Quiero compartir en adelante sobre la importancia de la “obsidiana” en la época prehispánica. Un material muy particular y característco que abunda en los alrededores del pueblo de Ucareo.

Comienzo pues, con un primer texto que narra una vieja leyenda sobre el origen de este material volcánico, utilizado como herramienta y adorno entre las viejas culturas mexicanas.

 

La leyenda de Obsid

Cuenta una historia prehispánica, que cuando la vida era muy difícil y el hombre tenía que luchar contra inmensas bestias salvajes para poder alimentarse, ocurrió un acontecimiento que cambió la vida de las personas de aquel entonces.

En cierta ocasión salieron de sus cuevas los hombres de un gremio a cazar un gran mamut para el abastecimiento de varios días. Las mujeres y los niños aguardaban en la socavón en compañía de los ancianos.

La cacería del mamut duró varios días. Los niños y las mujeres del clan se encontraban desprotejidos: las armas se encontraban en manos de los que cazaban la bestia y los ancianos no eran suficientes para mantener el orden.

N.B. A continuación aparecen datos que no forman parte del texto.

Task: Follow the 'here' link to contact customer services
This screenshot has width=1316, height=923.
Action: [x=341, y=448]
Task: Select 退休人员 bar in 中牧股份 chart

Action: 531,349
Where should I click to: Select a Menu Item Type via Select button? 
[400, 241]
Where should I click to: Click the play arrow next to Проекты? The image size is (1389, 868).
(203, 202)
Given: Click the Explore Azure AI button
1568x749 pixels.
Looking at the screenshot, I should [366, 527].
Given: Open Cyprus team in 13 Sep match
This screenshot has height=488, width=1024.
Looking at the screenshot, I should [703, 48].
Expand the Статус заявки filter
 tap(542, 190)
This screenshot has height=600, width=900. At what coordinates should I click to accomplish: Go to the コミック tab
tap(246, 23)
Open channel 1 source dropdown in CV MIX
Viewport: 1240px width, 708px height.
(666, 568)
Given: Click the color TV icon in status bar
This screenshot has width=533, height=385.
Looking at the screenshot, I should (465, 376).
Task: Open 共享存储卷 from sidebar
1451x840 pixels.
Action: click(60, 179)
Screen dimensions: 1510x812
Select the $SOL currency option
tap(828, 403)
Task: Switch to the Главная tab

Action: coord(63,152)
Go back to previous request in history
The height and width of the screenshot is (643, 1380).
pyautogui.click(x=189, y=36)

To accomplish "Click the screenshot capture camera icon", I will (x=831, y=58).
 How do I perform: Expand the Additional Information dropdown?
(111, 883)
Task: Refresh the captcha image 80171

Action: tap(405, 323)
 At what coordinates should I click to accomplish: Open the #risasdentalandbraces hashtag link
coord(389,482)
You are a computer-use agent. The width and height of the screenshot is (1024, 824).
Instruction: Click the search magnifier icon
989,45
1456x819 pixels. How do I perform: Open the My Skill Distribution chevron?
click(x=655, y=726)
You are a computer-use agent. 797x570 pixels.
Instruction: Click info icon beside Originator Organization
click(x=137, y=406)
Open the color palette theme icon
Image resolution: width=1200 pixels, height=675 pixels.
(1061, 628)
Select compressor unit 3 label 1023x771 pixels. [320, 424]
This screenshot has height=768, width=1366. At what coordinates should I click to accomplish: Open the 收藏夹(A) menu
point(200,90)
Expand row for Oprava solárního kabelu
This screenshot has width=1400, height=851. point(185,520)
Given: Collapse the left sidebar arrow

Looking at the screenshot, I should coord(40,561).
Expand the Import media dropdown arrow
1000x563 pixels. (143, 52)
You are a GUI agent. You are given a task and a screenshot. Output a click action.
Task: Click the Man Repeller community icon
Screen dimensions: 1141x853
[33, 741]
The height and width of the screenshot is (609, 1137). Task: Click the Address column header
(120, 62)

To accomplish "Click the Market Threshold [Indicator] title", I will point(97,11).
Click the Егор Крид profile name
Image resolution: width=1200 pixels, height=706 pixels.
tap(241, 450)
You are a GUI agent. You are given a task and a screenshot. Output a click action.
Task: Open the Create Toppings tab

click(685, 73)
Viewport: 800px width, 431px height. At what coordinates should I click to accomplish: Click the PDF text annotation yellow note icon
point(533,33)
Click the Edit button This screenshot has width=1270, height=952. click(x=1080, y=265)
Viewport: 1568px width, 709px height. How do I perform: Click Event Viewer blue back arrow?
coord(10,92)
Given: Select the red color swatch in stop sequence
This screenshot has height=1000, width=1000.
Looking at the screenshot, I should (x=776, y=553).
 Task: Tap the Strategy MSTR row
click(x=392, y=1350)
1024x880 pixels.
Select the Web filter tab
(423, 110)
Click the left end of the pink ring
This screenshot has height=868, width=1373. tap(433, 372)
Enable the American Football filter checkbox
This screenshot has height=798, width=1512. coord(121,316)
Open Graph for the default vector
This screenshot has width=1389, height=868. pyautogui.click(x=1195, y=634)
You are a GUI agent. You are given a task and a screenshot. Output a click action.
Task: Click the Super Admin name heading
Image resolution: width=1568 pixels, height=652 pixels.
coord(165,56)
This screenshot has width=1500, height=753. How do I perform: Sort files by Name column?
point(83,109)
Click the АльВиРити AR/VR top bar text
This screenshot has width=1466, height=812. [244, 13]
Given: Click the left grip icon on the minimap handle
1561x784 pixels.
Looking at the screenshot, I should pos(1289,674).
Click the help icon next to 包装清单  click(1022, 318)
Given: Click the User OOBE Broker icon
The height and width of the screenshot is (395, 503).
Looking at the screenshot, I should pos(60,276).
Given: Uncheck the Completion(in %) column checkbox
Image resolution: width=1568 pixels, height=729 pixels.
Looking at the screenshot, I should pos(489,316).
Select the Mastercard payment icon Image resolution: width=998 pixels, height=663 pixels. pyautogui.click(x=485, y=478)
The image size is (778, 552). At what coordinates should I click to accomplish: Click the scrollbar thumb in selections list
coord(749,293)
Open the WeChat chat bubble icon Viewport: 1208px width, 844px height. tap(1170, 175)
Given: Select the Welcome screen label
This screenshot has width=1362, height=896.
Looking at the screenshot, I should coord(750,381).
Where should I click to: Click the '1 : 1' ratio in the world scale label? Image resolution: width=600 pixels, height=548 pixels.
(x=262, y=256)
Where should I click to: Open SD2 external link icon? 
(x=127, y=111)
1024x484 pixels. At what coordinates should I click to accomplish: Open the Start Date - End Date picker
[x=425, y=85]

En el transcurso de una tarde, un grupo de hienas feroces atacaron al clan. Su despiadada depredación hacía destrozos en la cueva, hasta que Obsid, el pequeño hijo del más valiente guerrero, se percató de una piedra negra y filosa que estaba en el suelo. La tomó y la amarró a un palo que tomó de los escombros y lo lanzó con gran fuerza hacia una de la hienas. Enorme fue la sorpresa de todos al darse cuenta de lo peligroso y útil de aquel instrumento creado al azar. La bestia había caído malamente herida y las demás huían despavoridas…

El ingenio y creatividad de Obsid lo llevaron a recibir los honores de la tribu; fue nombrado guerrero de la aldea y en su honor le llamaron a aquella piedra “Obsidiana”, siendo ésta utilizada posteriormente para la elaboración de instrumentos de caza.

 

Fuente: PASTRANA, Alejandro. La Explotación Azteca de la Obsidiana de la Sierra de las Navajas, Hgo., México. I.N.A.H.